The measure of similarity I decided to use, was the KL-divergence (relative entropy) or relative entropy between the joint multivariate distribution of returns in the two distinct periods. I modeled the distribution of returns in each period as a multivariate Gaussian (one dimension for each security in my dataset.) Since I specifically wanted to investigate similarity computed based on second-order characteristics, I scaled the data for each period of K days to have 0 mean and unit(i.e. 1) variance. Had I not scaled the data, much of my similarity metric would have depended on things such as the direction of the market or its volatility. Since such effects are usually rather obvious, removing them by centering the data, allowed me to focus almost entirely on the inter-security structure of market returns. KL-divergence is not a proper distance metric since it is not symmetric (i.e. the KL-divergence between the distributions P and Q is different from the one between Q and P), so my distance measure became the average of the KL-divergence computed both ways.

Implementing the above was a breeze thanks to MATLAB. Below, I have included the pairwise distance for non-overlapping 60-day periods, whose date is indicated on the axes. I only display the upper triangle of the distance matrix since it is symmetric.

The graph above uses 60 day periods, and the distributions compared are 2-day log returns, as described previously. The redder the color, the more similar two periods are, and the bluer it is, the more dissimilar. The height of the bear market in 2001 is most dissimilar to any period. Similarly, the bull market of 2005 is characterized by a red blob near the diagonal, which means that the covariance structure of the market remained fairly constant. We can see how the current period we are in compares against the past by examining the last column of the matrix: it is not particularly similar to any other period (i.e. absence of very red colors) and is in fact as dissimilar to anything else in recent history as any other period in the dataset.

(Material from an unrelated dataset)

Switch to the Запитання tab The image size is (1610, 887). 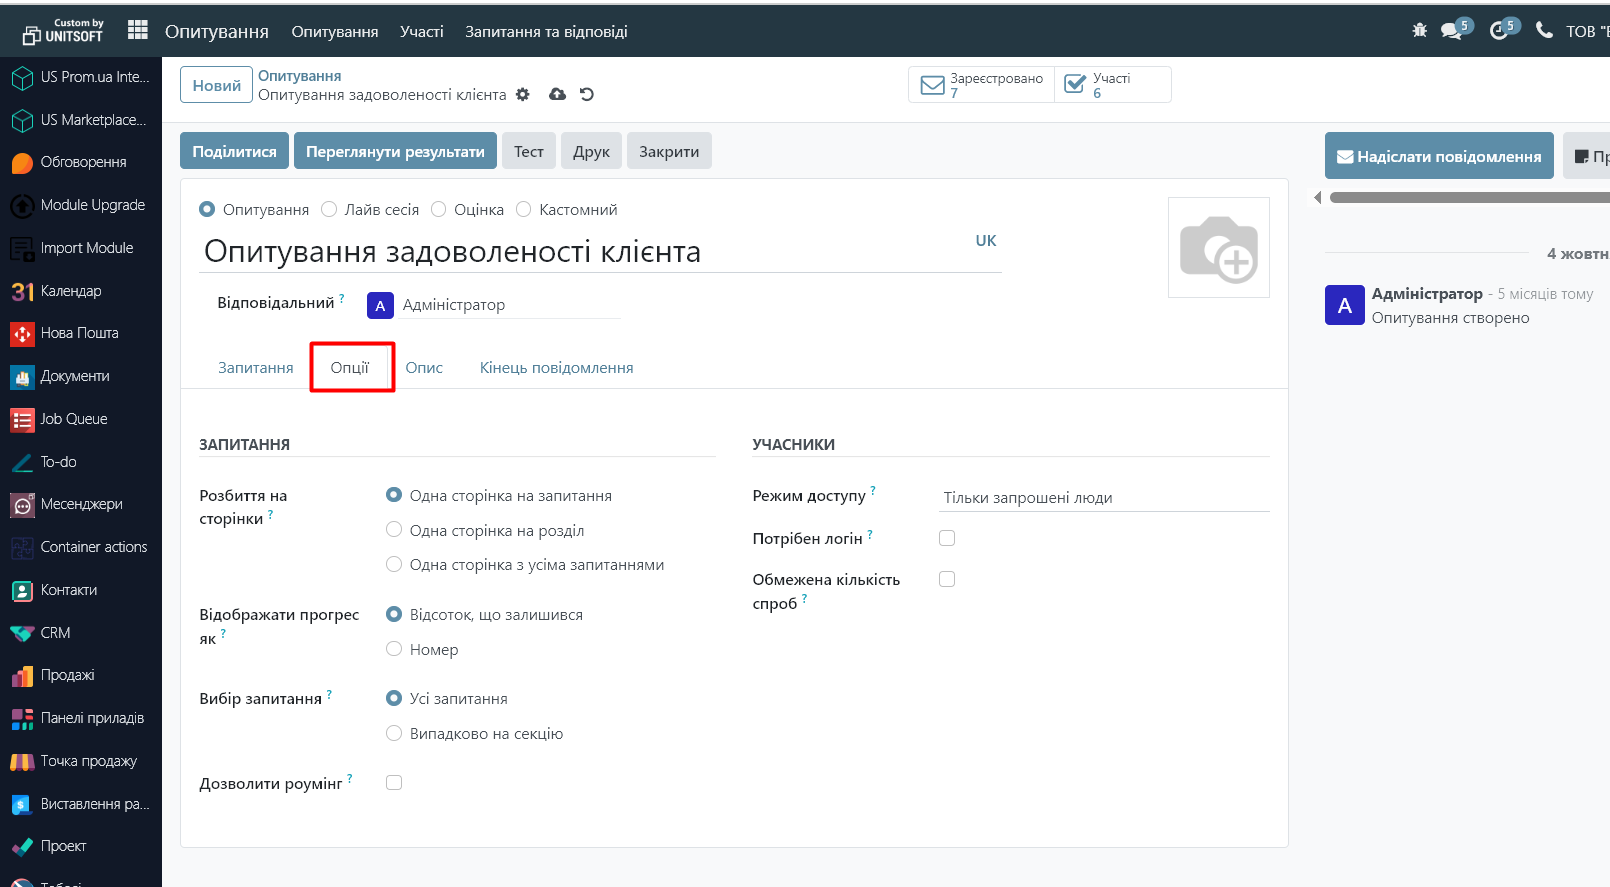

In general, by examining the lower right corner of the graph we can see that the most recent period of 60 days has the sharpest difference from the immediately preceding periods of any time period in the recent past. However, perhaps the difference, while noticeable, might be less striking than one would expect given the turmoil and the extreme volatility recently. While past correlations were broken as is evident by the prominence of the rightmost column of the matrix, there was also a large increase in the sheer magnitude of the moves, which we specifically excluded from this analysis.

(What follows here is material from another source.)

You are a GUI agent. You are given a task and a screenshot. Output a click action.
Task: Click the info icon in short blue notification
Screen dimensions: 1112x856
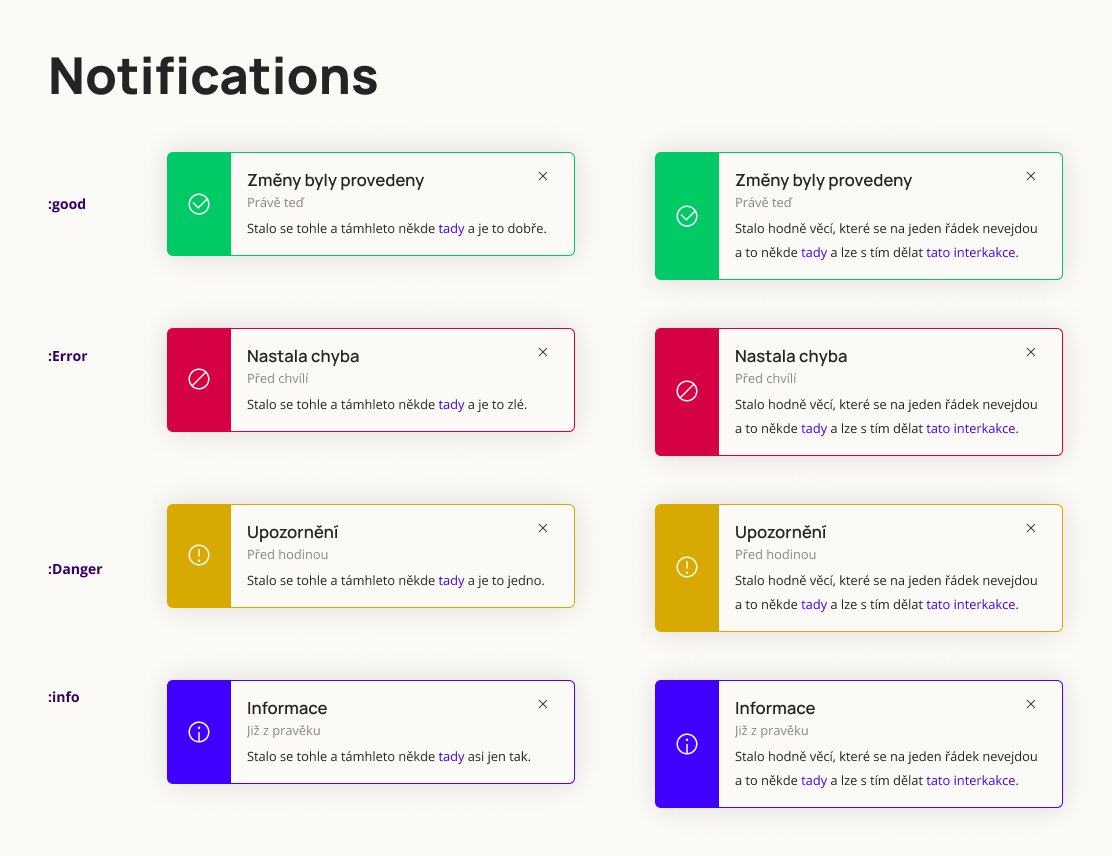tap(199, 732)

Below, I also include a similar plot, only over 30 day periods. We can see that the fall of the market in February 2007 was really unlike anything seen in the past several years, in terms of the market covariance structure. With the shorter periods, periods are overall more similar which might be partly due to the fact that it is difficult to reliably estimate the covariance matrix for such a small periods. This can be addressed by projecting to a lower dimensional space, as in PCA and computing distances on the projected distributions.


What do you think about this visualization style? How would you use the underlying ideas of analyzing second-order structure to trade better? I would like to run this on a different basket of assets/industries that is more representative of what is truly important. Any ideas what to include?


In order to make sense of the information, here is a plot of the SPY ETF (proxy for the S&P 500):

P.S. This visualization was actually inspired by tools used to display the correlation structure of markers in the human genome.